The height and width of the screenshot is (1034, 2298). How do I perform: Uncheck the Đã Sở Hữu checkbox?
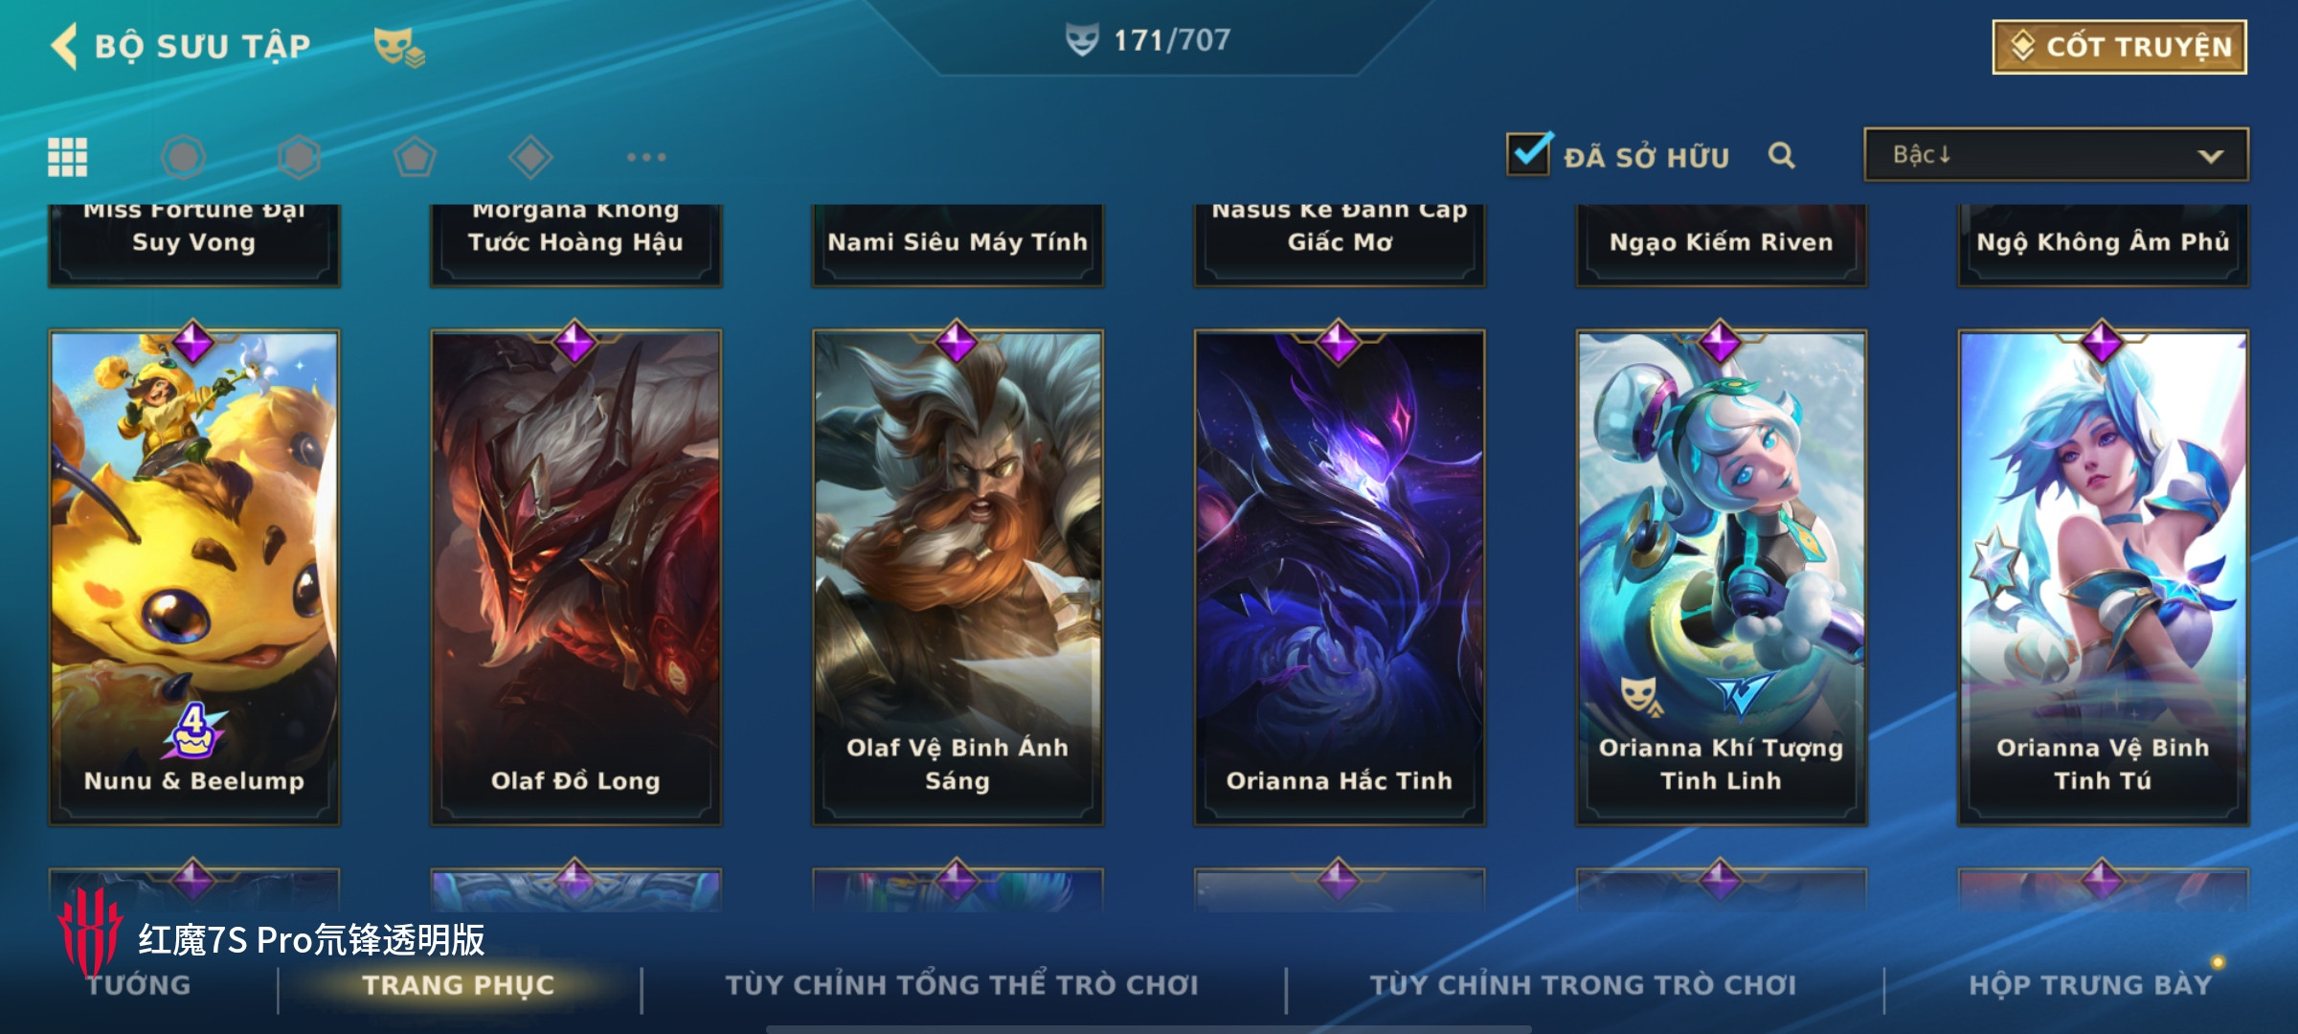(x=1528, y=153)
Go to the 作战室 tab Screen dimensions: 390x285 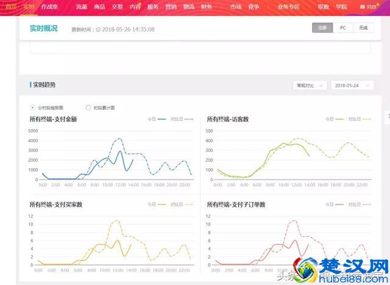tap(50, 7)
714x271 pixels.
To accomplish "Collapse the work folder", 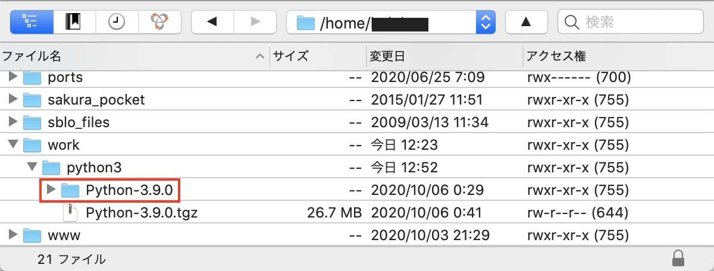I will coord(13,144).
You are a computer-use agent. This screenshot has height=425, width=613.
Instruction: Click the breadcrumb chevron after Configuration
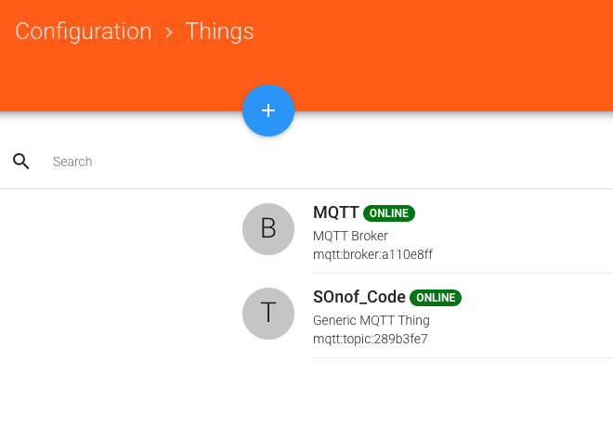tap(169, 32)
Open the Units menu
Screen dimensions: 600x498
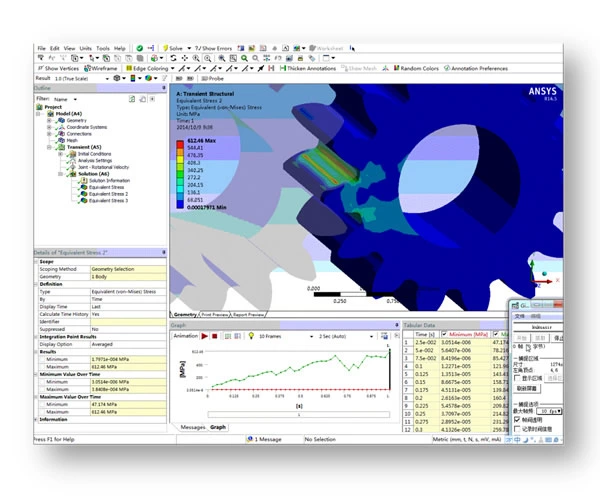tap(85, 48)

--------------------------------------------------

-- Goal of the exercise --
Would you print, exactly as they appear, the lines from the line with "You are a computer-use" through the end of the entries above, leaving out the pictures?

-- Answer for the task --
You are a computer-use agent. This screenshot has height=425, width=613.
Instruction: Click the breadcrumb chevron after Configuration
tap(169, 32)
Open the Units menu
Screen dimensions: 600x498
tap(85, 48)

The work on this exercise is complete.